• Task objective
Filter the entries down to the lines holding "field", then copy those lines.

• Available data
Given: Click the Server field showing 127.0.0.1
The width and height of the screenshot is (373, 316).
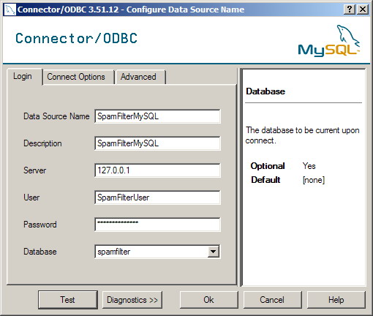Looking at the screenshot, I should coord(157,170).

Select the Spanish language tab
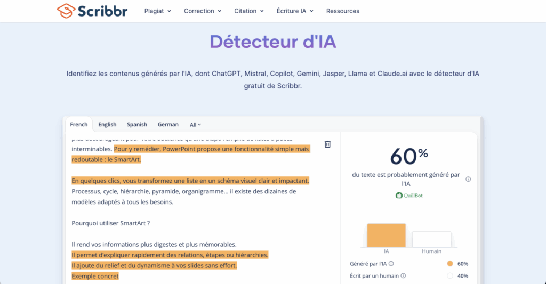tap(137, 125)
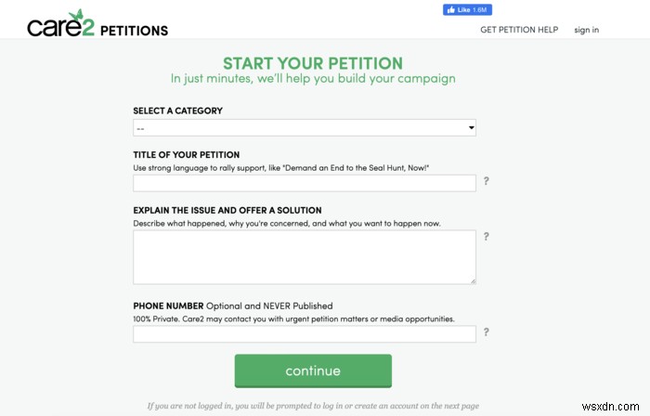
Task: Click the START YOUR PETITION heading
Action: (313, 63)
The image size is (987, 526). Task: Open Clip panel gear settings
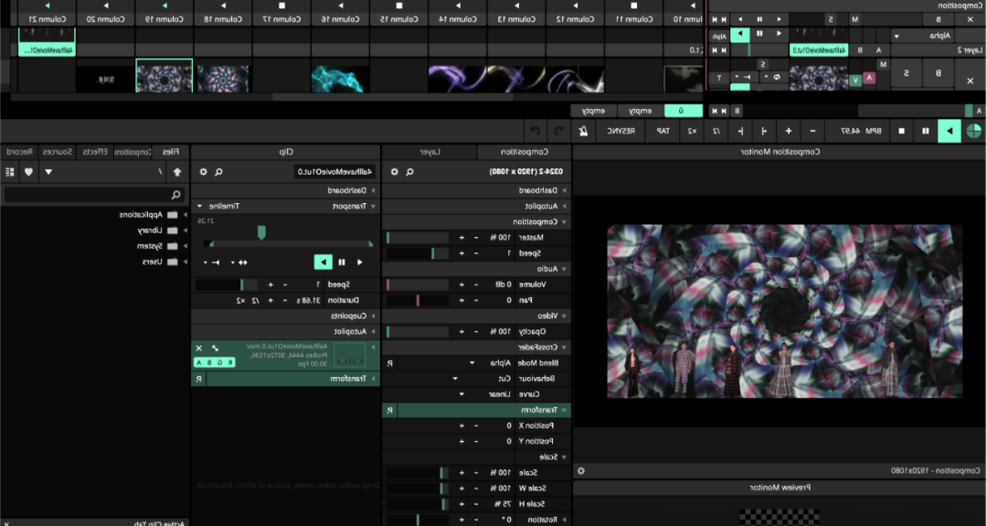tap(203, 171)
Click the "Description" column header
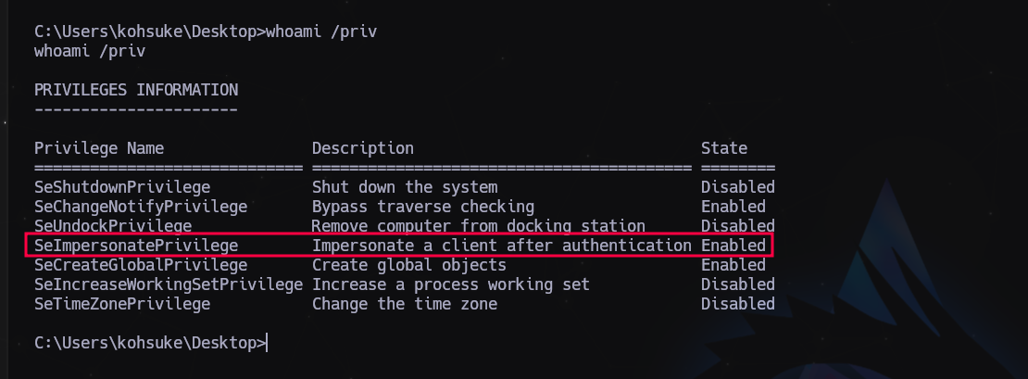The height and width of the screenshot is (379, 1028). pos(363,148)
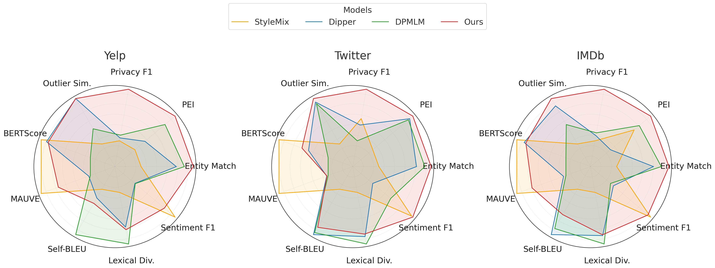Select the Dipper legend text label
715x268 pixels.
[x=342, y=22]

==

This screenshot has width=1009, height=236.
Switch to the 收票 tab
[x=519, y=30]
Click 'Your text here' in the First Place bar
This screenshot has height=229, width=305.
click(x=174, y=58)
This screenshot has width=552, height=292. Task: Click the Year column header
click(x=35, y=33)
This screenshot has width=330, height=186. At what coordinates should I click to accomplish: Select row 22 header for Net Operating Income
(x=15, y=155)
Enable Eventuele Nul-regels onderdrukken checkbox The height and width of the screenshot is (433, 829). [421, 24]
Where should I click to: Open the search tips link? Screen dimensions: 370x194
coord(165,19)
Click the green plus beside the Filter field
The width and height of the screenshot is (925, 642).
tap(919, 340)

• Exercise solution
Given: Click the Server field showing 127.0.0.1
Click the green plus beside the Filter field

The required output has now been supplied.